Thanks, Mark. That’s definitely a fair point. For my follow-up, perhaps Sean, regarding your comments on the sequential increase in average lateral links, how do you see that projecting over the next couple of years, as you look out to your development?

Sean Smith

Chief Operating Officer

It’s good question. Certainly, it’s something we are pushing on and I’ll give a tip of the hat to our land crew, because they are working feverishly to trade us out of small non-op positions and trade us into larger not operated positions, such that we can, A, increase our working interest and B, drill more long laterals and so that’s something that we are certainly concentrating on. We have – we are showing in our current plan the way our acreage sits today that we will increase next year again in our lateral length.

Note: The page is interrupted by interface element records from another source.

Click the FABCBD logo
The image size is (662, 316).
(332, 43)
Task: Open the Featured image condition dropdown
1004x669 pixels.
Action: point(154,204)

So, certainly north of 6000 feet is our target in 2018 and depending on how our land group can do, putting together acreage positions, we hope to continue to grow that in the coming years.

Derrick Whitfield

Analyst · Stifel

Thanks for taking my questions.

Mark Papa

Chairman

Yes, thanks, Derrick.

Operator

Operator

[Operator Instructions] And currently we have no further questions in the queue. I’ll turn the conference over to Mark Papa for closing comments.

Mark Papa

Chairman

Okay. I’d like to thank everyone for paying attention to the call and we’ll talk to you again in three more months. Thank you. Operator Once again, we’d like to thank you for participating on today’s conference call. You may now disconnect.